(Saved data entries)
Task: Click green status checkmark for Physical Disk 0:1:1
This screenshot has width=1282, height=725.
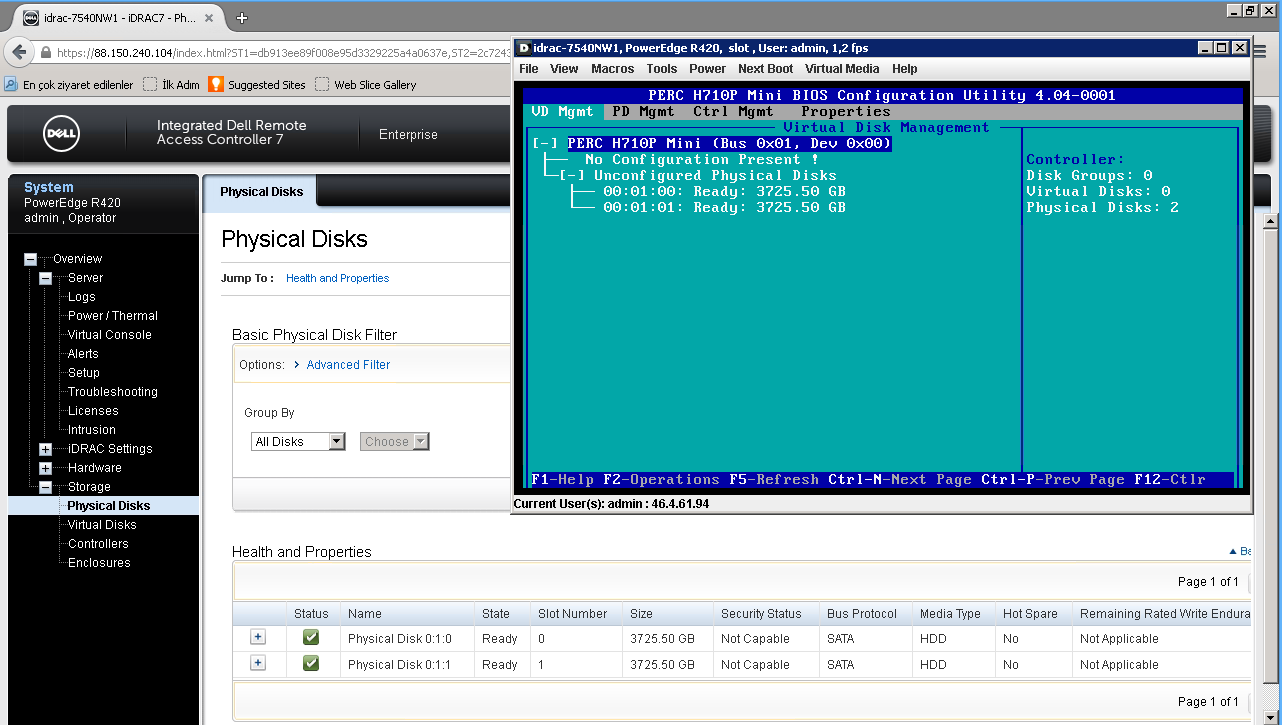Action: pos(311,664)
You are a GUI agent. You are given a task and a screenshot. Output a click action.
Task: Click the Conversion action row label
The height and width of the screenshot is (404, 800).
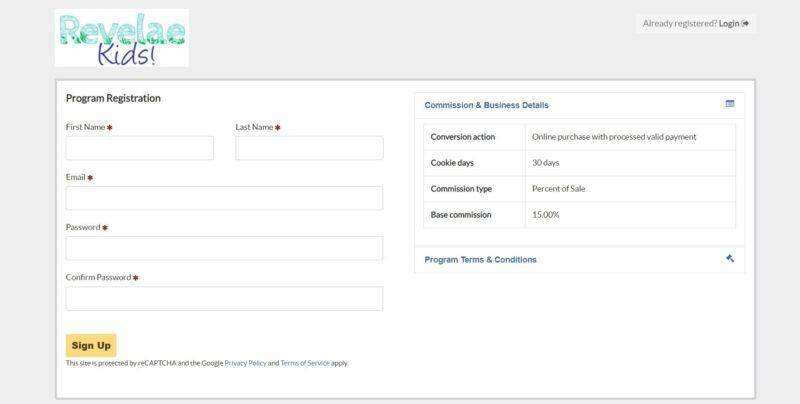click(463, 137)
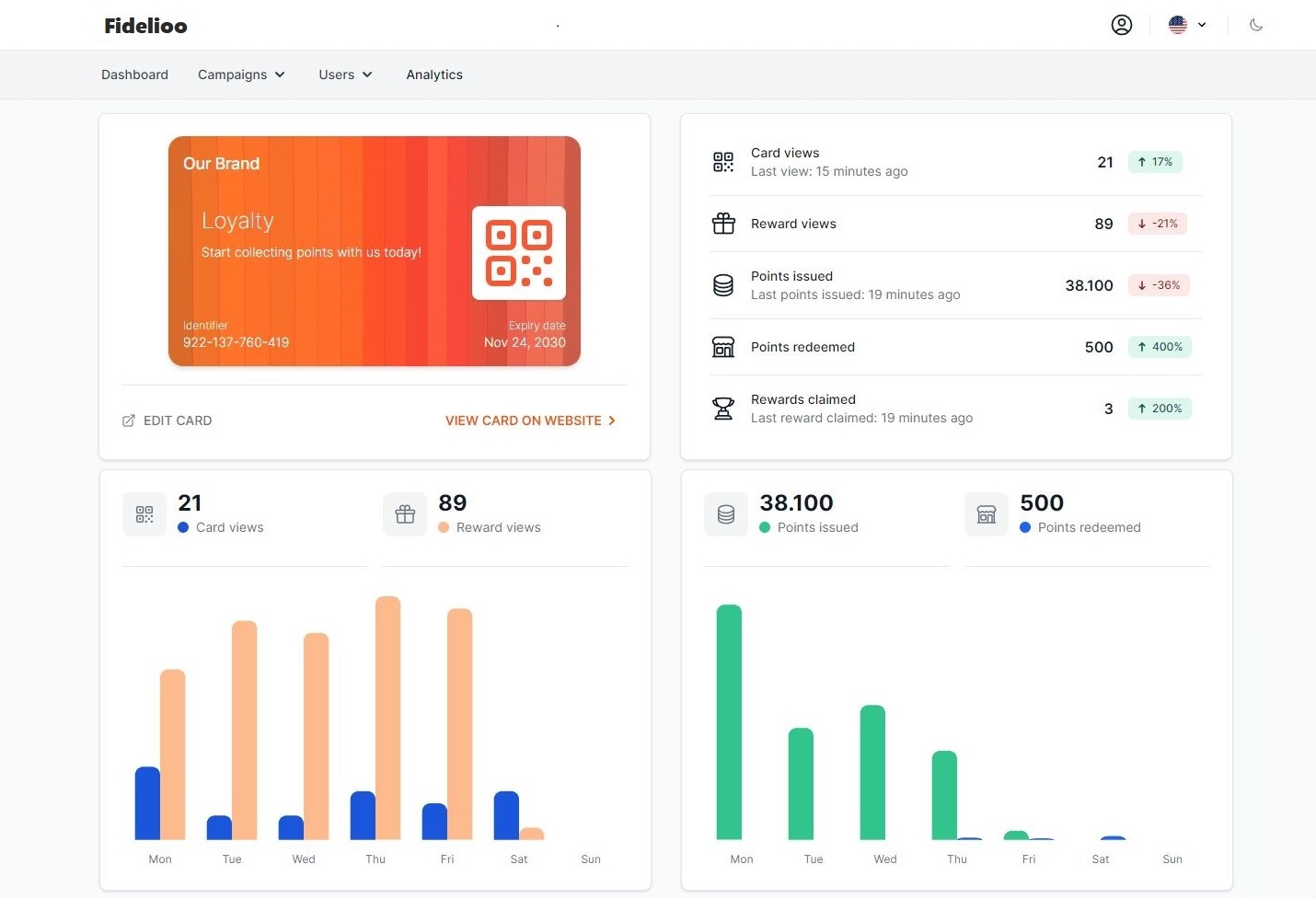Toggle dark mode with moon icon
1316x899 pixels.
coord(1256,25)
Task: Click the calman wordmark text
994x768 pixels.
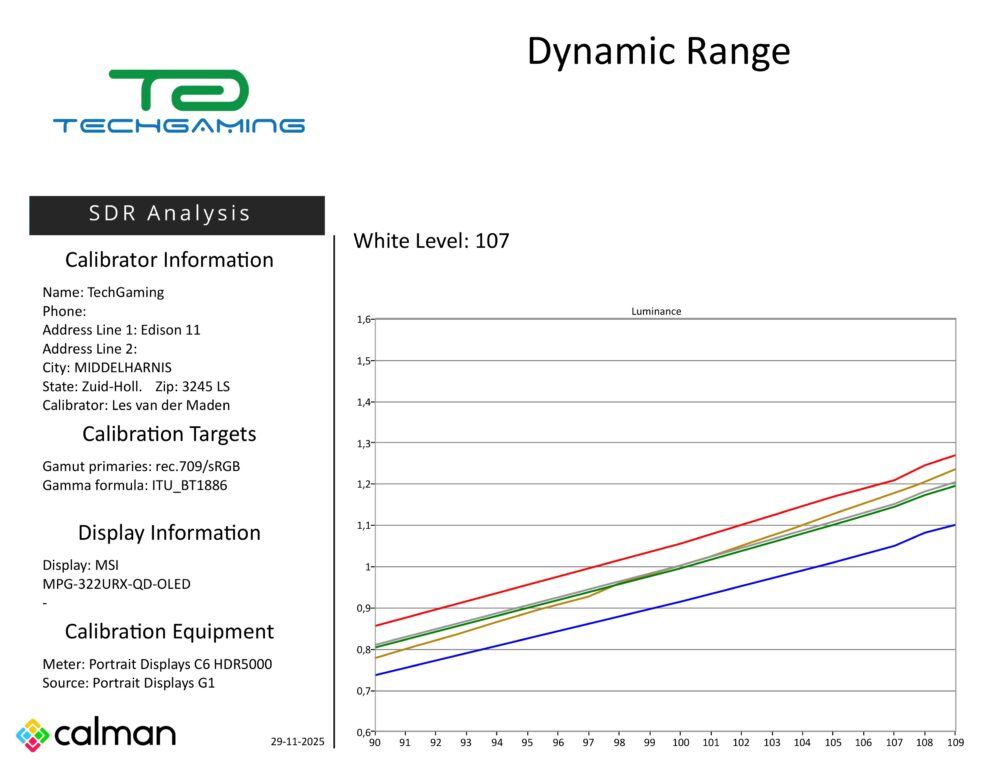Action: point(115,734)
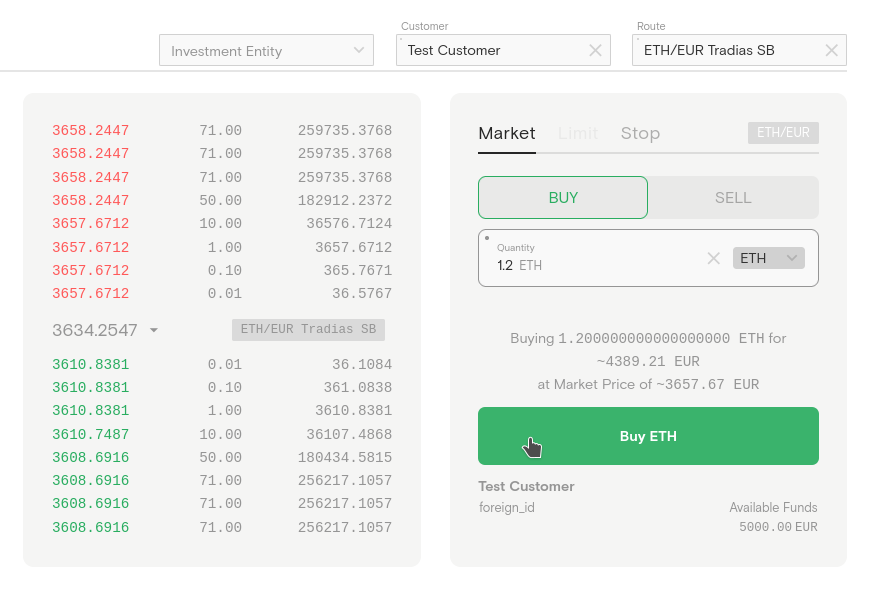The height and width of the screenshot is (592, 887).
Task: Clear the quantity input value
Action: pyautogui.click(x=714, y=258)
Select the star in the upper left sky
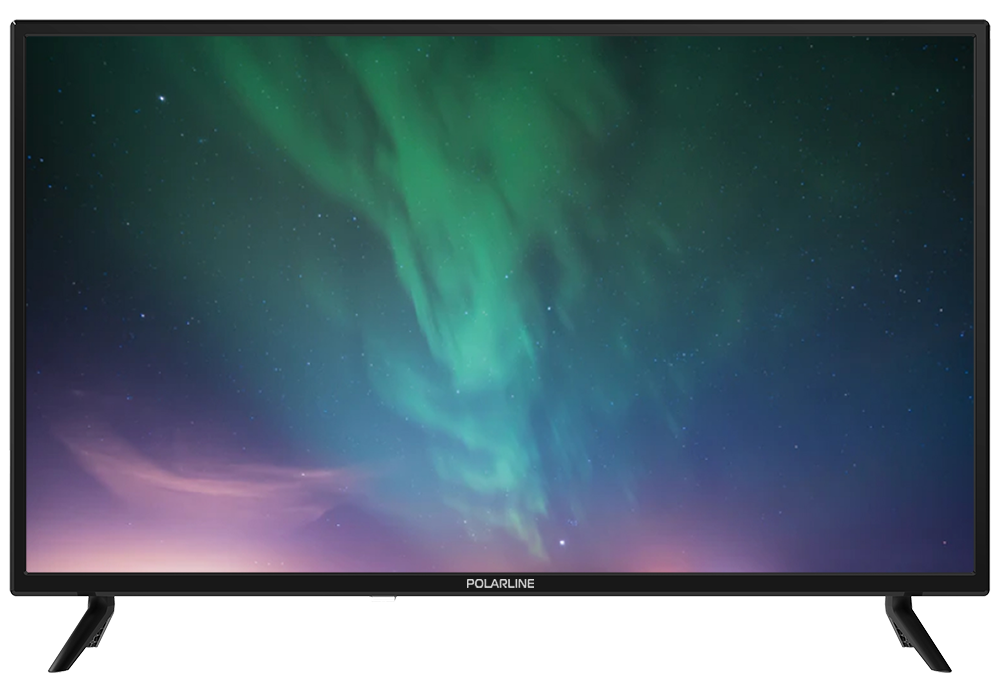 [x=160, y=97]
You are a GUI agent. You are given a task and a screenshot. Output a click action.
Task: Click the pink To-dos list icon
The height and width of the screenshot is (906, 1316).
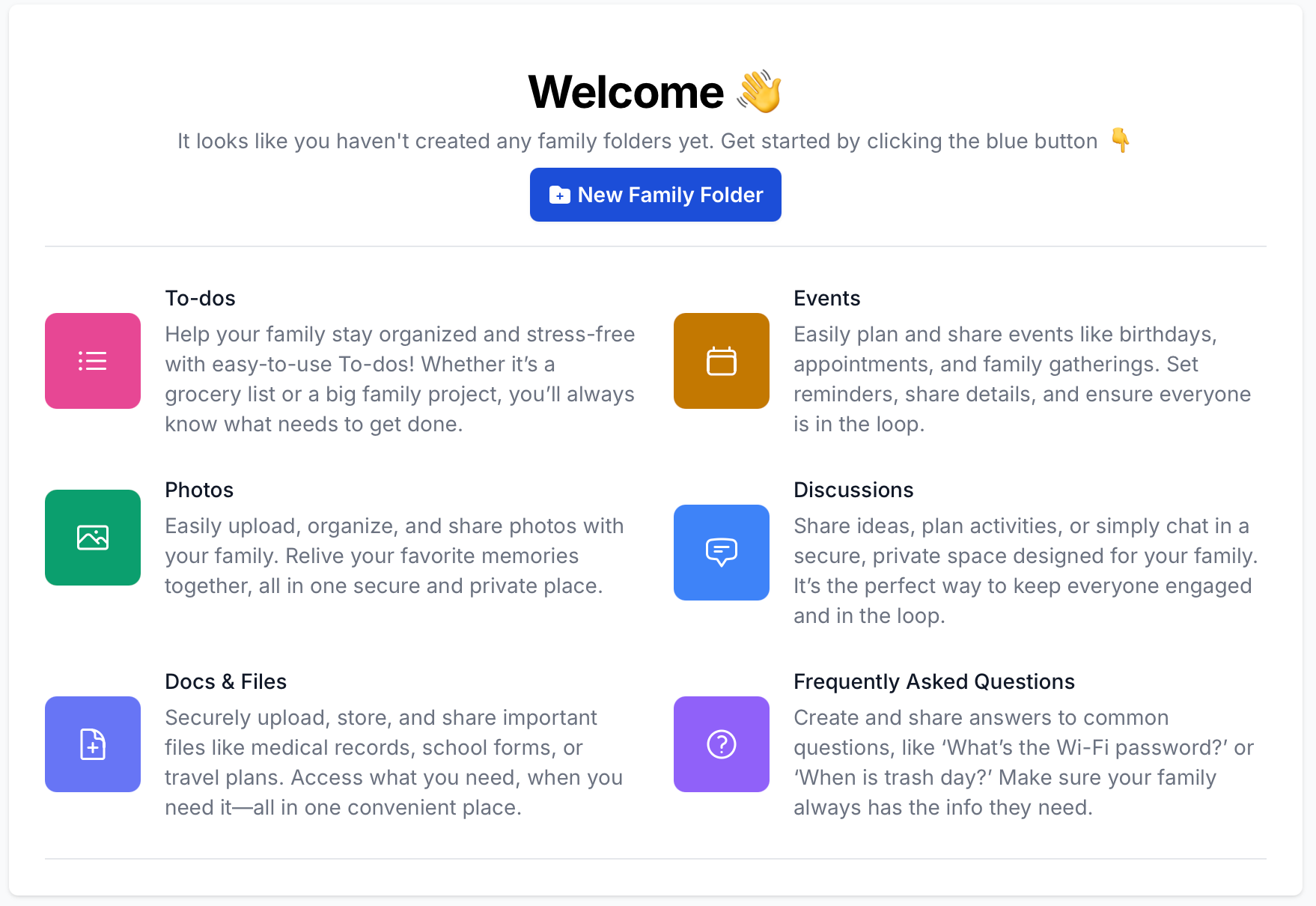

■ WHAT NEEDS TO BE DONE:
Please set down every record above exactly as it appears, leaving out the pictures.

■ EXERCISE SOLUTION:
Task: Click green status checkmark for Physical Disk 0:1:1
This screenshot has width=1282, height=725.
Action: pos(311,664)
You are a GUI agent. You are given a task and a screenshot. Output a click action.
Task: Click the Conversion action row label
The height and width of the screenshot is (404, 800).
click(463, 137)
Toggle dark mode with moon icon
1316x899 pixels.
coord(1256,25)
Task: Click the calman wordmark text
994x768 pixels.
Action: point(115,734)
The height and width of the screenshot is (592, 887).
Task: Clear the quantity input value
Action: pyautogui.click(x=714, y=258)
Select the star in the upper left sky
 [x=160, y=97]
You are a GUI agent. You are given a task and a screenshot. Output a click action.
Task: Click the pink To-dos list icon
The height and width of the screenshot is (906, 1316).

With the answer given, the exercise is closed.